LLMCFG-TGen: Using LLM-Generated Control Flow Graphs to Automatically Create Test Cases from Use Cases
- URL: http://arxiv.org/abs/2512.06401v1
- Date: Sat, 06 Dec 2025 11:19:37 GMT
- Title: LLMCFG-TGen: Using LLM-Generated Control Flow Graphs to Automatically Create Test Cases from Use Cases
- Authors: Zhenzhen Yang, Chenhui Cui, Tao Li, Rubing Huang, Nan Niu, Dave Towey, Shikai Guo,
- Abstract summary: Appropriate test case generation is critical in software testing.<n>Use-case descriptions are a popular method for capturing functional behaviors and interaction flows in a structured form.<n>We propose a new approach that automatically generates test cases from NL use-case descriptions.
- Score: 11.173694789846435
- License: http://creativecommons.org/licenses/by/4.0/
- Abstract: Appropriate test case generation is critical in software testing, significantly impacting the quality of the testing.
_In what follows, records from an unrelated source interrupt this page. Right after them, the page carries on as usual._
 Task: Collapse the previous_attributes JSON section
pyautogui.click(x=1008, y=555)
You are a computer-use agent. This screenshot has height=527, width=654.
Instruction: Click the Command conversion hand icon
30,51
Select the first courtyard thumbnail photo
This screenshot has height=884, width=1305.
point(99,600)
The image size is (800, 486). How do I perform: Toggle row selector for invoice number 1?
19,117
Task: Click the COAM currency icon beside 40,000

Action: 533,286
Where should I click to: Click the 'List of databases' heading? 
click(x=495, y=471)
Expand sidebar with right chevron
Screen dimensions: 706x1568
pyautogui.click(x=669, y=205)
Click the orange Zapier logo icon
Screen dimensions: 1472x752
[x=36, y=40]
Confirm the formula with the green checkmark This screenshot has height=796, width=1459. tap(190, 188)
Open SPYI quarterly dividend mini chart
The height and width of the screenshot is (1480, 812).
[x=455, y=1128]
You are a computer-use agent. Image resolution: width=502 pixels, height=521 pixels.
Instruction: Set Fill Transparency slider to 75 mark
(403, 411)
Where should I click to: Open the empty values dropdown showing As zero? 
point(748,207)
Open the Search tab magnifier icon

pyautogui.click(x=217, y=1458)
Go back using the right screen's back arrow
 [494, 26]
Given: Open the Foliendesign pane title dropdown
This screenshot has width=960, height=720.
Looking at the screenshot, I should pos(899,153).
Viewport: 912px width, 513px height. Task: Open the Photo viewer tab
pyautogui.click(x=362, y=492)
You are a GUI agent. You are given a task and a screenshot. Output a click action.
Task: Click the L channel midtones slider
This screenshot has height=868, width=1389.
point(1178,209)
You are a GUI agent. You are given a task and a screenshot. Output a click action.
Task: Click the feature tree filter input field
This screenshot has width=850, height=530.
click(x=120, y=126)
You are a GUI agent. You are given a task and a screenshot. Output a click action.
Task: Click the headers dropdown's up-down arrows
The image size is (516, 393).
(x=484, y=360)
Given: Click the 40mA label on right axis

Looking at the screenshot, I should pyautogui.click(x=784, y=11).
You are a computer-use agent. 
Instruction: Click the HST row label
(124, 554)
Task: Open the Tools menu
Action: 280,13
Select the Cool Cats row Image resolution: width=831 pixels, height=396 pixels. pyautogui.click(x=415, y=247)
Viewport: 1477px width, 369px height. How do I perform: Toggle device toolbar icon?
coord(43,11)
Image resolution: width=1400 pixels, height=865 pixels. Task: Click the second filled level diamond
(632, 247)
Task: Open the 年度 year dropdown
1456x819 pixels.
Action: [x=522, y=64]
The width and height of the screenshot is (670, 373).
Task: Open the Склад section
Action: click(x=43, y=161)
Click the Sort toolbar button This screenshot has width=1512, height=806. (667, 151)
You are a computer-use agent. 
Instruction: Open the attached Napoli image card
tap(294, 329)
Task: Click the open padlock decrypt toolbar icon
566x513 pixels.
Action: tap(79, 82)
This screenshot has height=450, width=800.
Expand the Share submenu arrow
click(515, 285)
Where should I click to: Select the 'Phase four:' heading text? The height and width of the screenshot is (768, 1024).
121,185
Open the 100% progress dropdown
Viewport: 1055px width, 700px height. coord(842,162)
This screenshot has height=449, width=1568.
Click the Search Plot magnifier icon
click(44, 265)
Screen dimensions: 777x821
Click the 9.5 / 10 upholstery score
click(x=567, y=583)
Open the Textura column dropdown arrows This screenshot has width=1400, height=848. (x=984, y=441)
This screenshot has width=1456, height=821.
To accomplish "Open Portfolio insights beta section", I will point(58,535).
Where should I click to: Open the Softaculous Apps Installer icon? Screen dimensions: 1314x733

Requirements-Based Test Generation (RBTG) derives test cases from software requirements, aiming to verify whether or not the system's behaviors align with user needs and expectations. Requirements are often documented in Natural Language (NL), with use-case descriptions being a popular method for capturing functional behaviors and interaction flows in a structured form. Large Language Models (LLMs) have shown strong potential for automating test generation directly from NL requirements. However, current LLM-based approaches may not provide comprehensive, non-redundant coverage. They may also fail to capture complex conditional logic in requirements, resulting in incomplete test cases. We propose a new approach that automatically generates test cases from NL use-case descriptions, called Test Generation based on LLM-generated Control Flow Graphs (LLMCFG-TGen). LLMCFG-TGen comprises three main steps: (1) An LLM transforms a use case into a structured CFG that encapsulates all potential branches; (2) The generated CFG is explored, and all complete execution paths are enumerated; and (3) The execution paths are then used to generate the test cases. To evaluate our proposed approach, we conducted a series of experiments. The results show that LLMs can effectively construct well-structured CFGs from NL use cases. Compared with the baseline methods, LLMCFG-TGen achieves full path coverage, improving completeness and ensuring clear and accurate test cases. Practitioner assessments confirm that LLMCFG-TGen produces logically consistent and comprehensive test cases, while substantially reducing manual effort. The findings suggest that coupling LLM-based semantic reasoning with structured modeling effectively bridges the gap between NL requirements and systematic test generation.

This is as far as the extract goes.